• EXERCISE DESCRIPTION: Starting with the line containing "Identify the click" and going on through the line containing "Accept and close (1116, 2516)", write those lines out again with "Policies" swapped for "Guidelines" and nothing else changed.

• RECORDS:

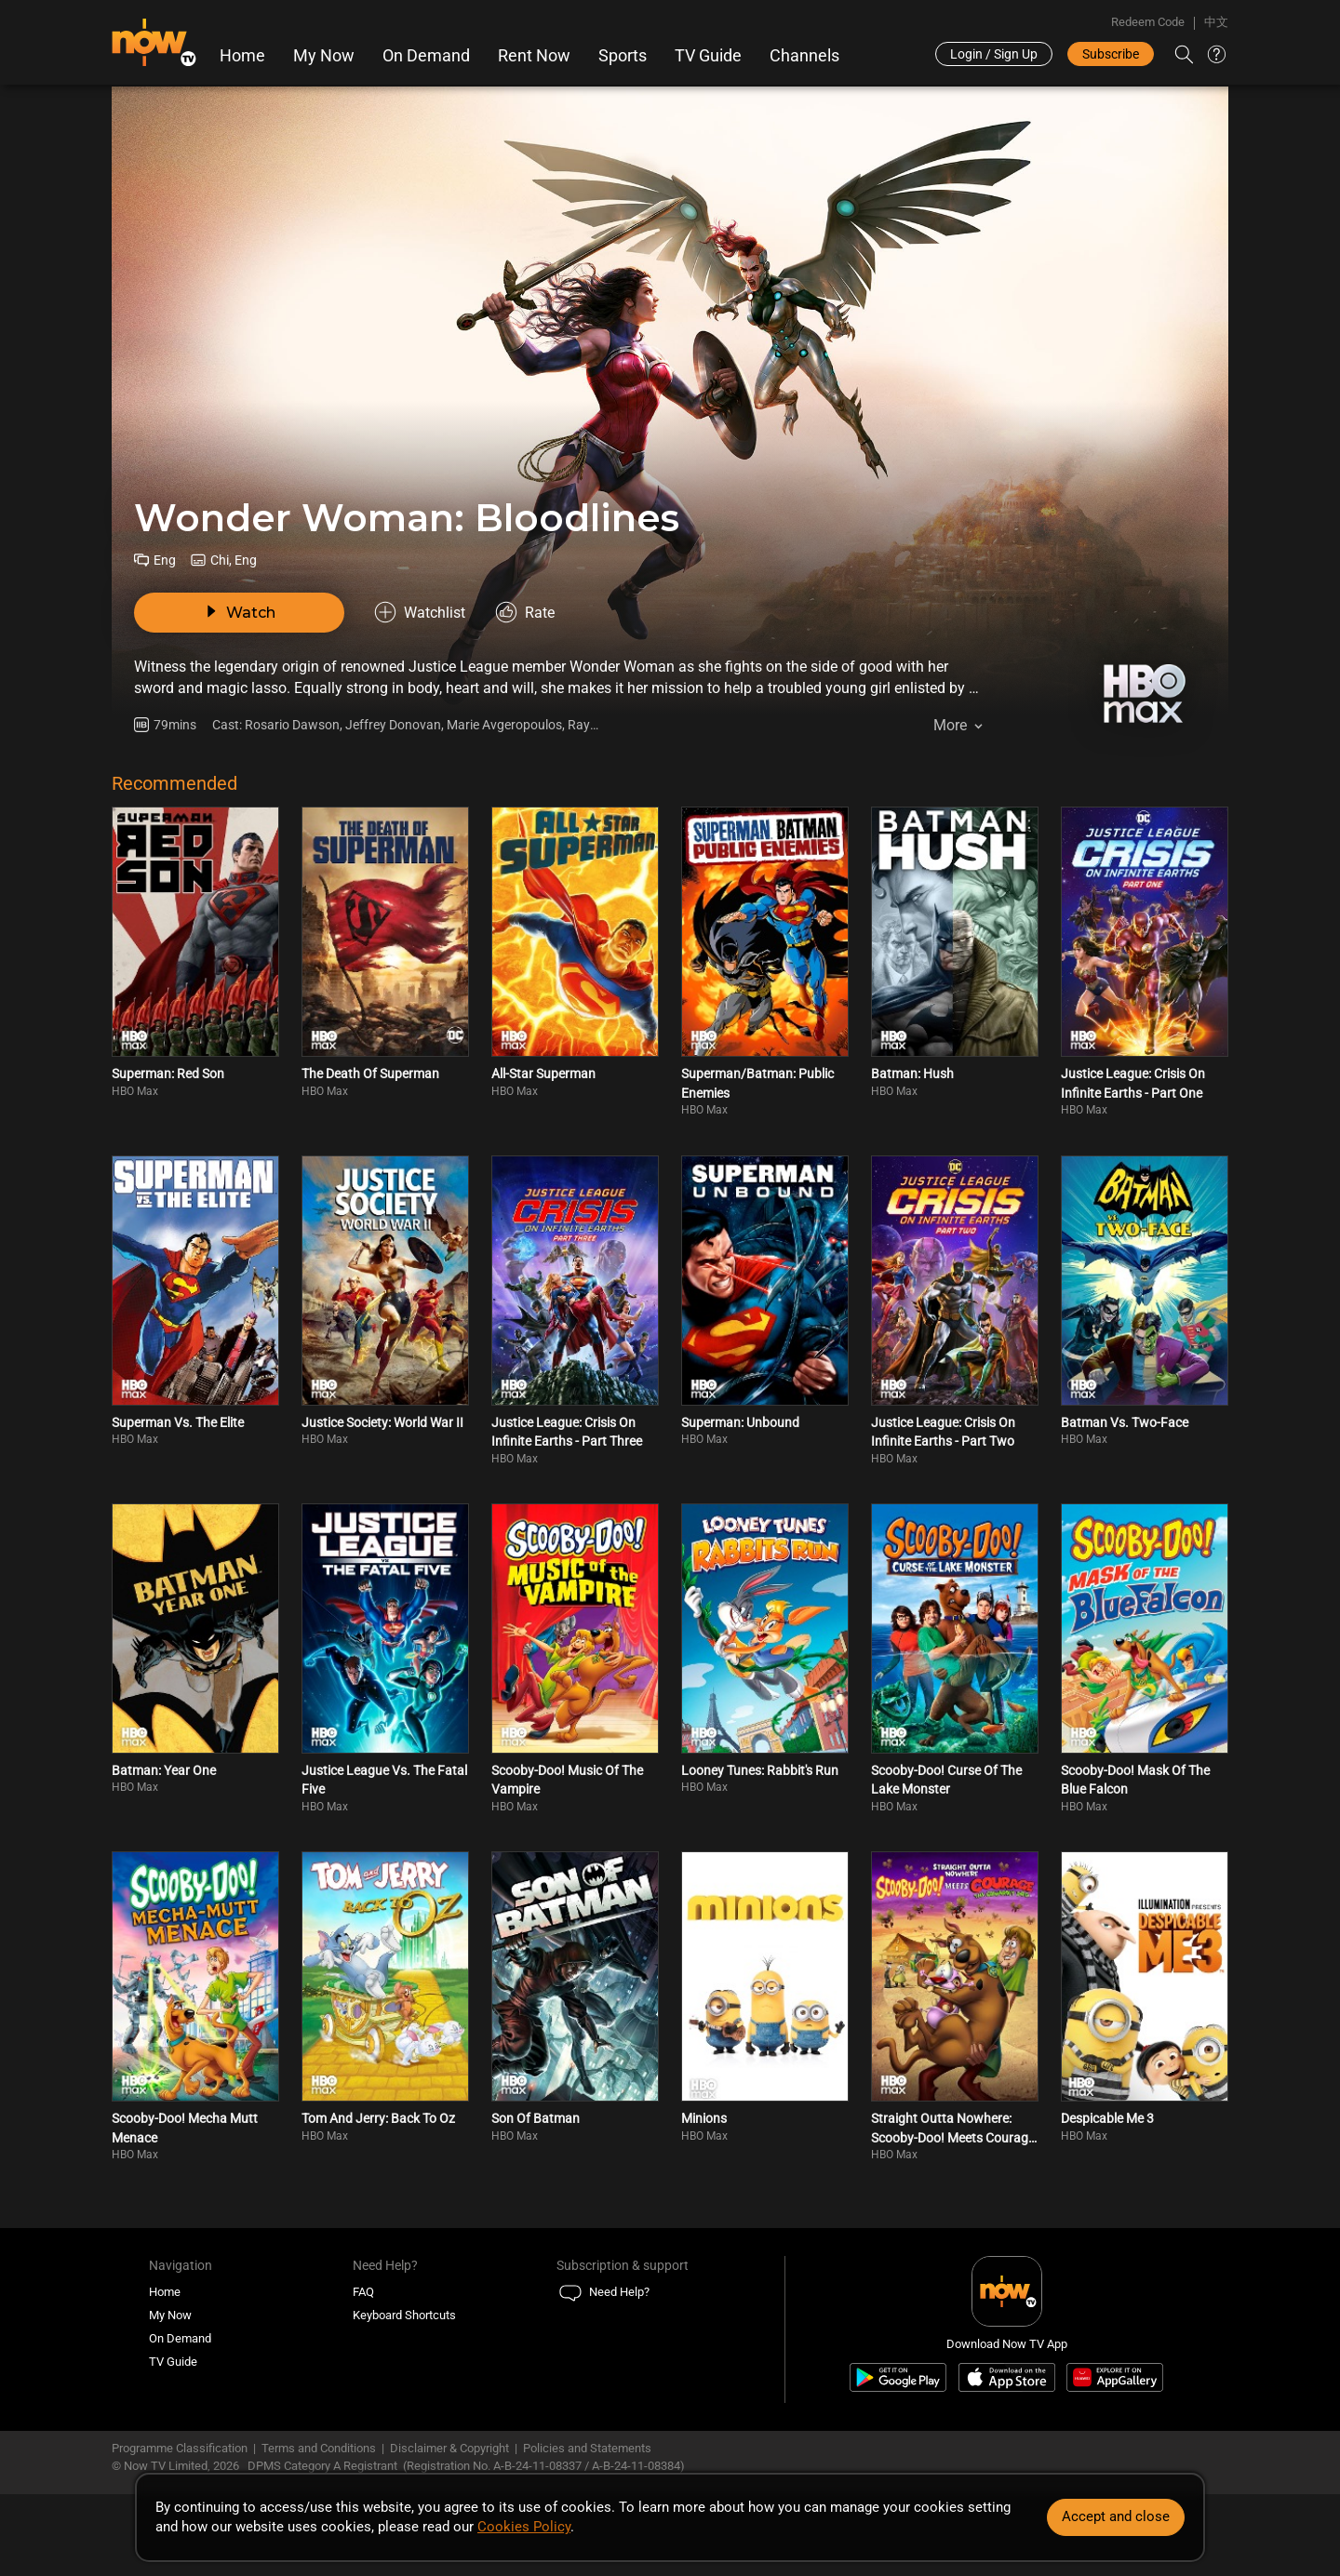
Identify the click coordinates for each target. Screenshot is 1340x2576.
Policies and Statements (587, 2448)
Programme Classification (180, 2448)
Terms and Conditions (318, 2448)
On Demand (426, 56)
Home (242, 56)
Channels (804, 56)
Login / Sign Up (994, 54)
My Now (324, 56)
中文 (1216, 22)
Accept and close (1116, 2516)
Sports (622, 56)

...

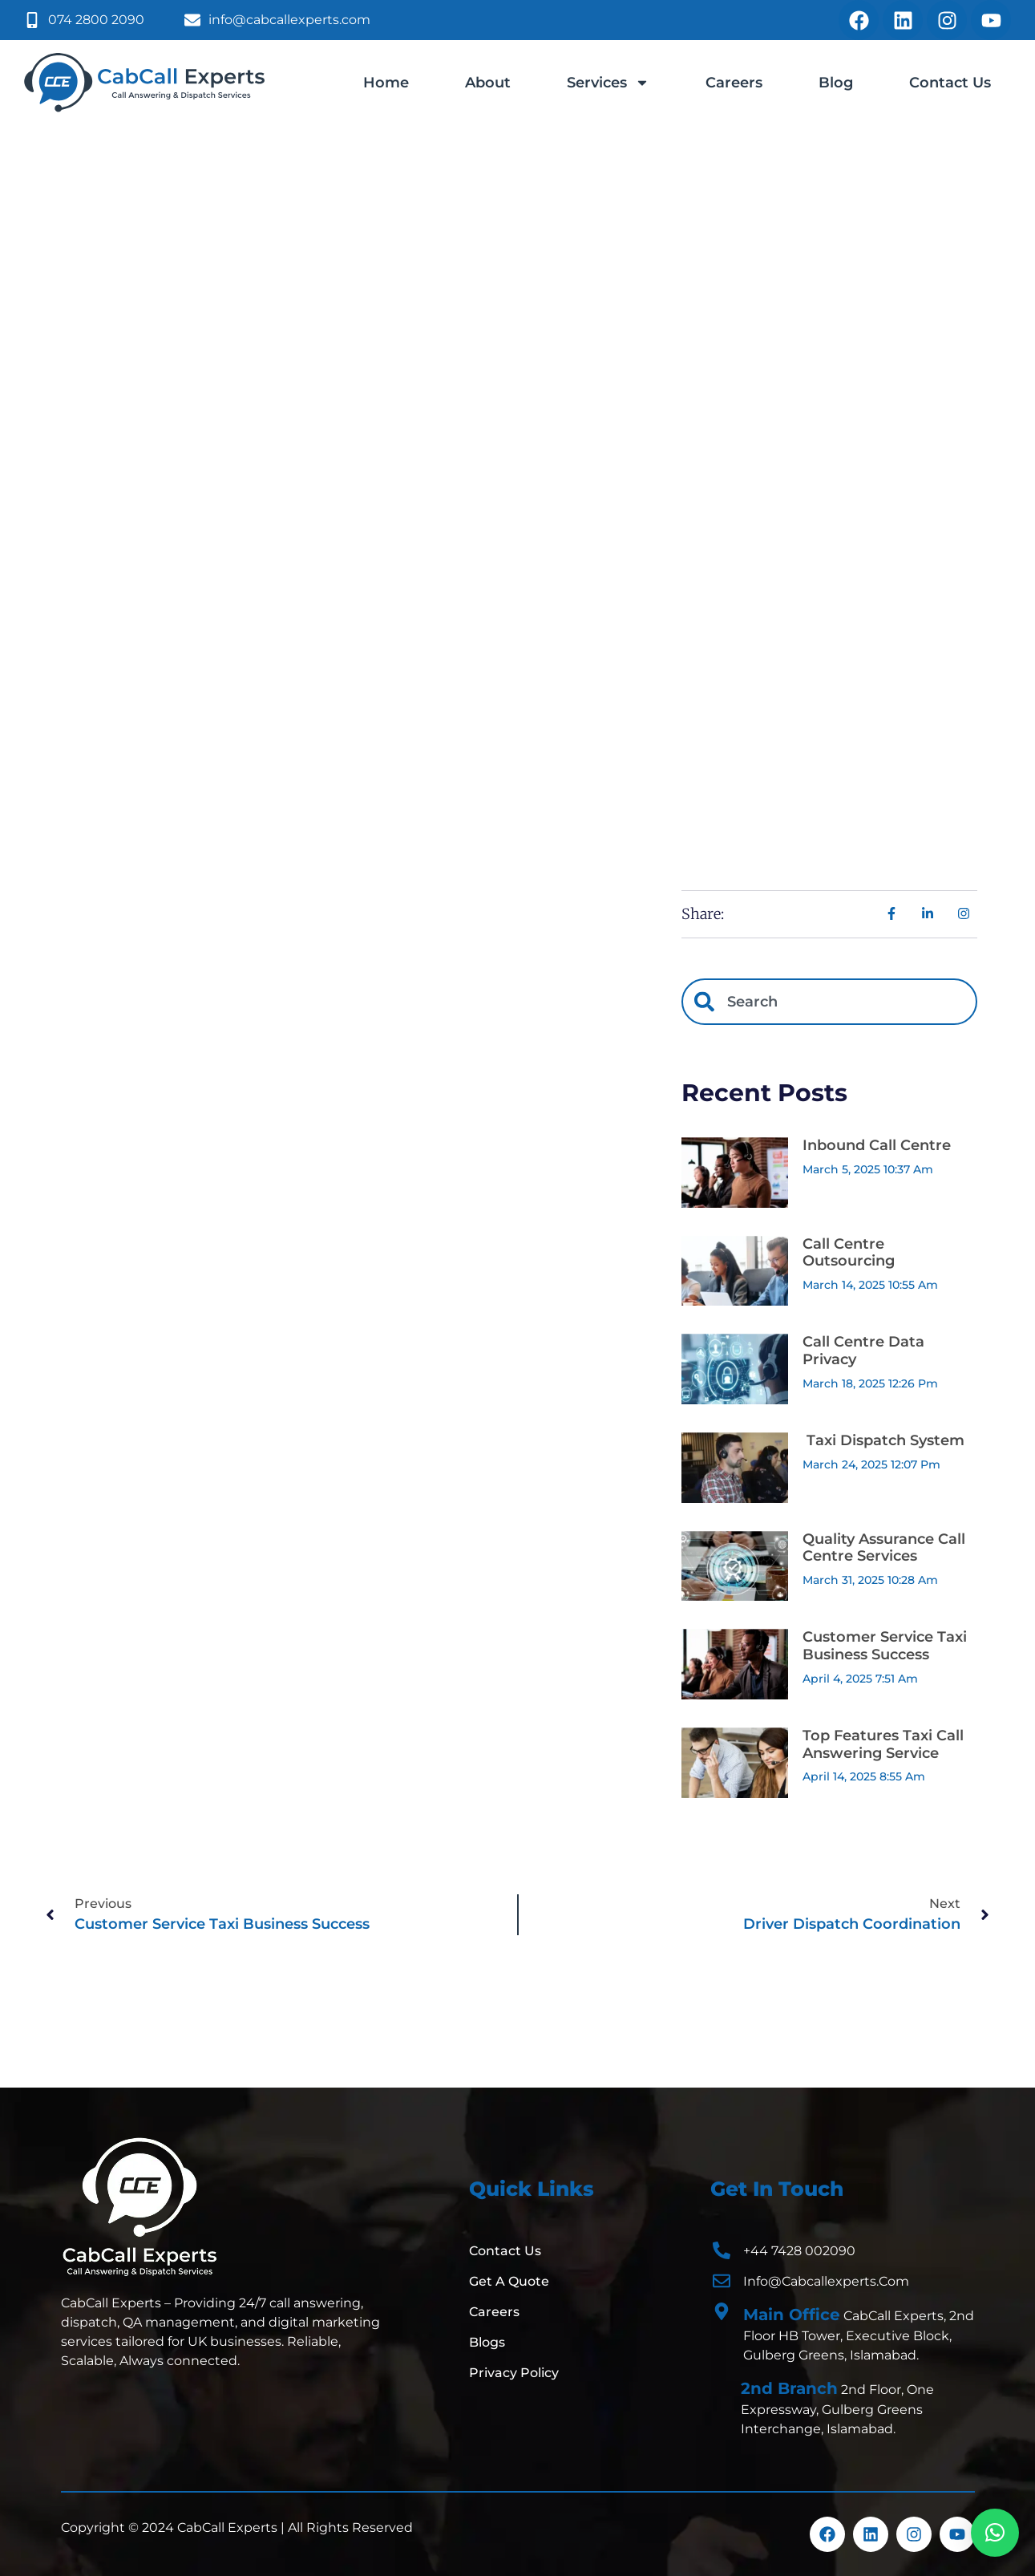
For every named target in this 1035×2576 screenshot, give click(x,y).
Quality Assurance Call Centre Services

• TASK SOLUTION:
Identify the click coordinates for each target. Screenshot is 1340x2576.
Guidelines and Statements (587, 2448)
Programme Classification (180, 2448)
Terms and Conditions (318, 2448)
On Demand (426, 56)
Home (242, 56)
Channels (804, 56)
Login / Sign Up (994, 54)
My Now (324, 56)
中文 (1216, 22)
Accept and close (1116, 2516)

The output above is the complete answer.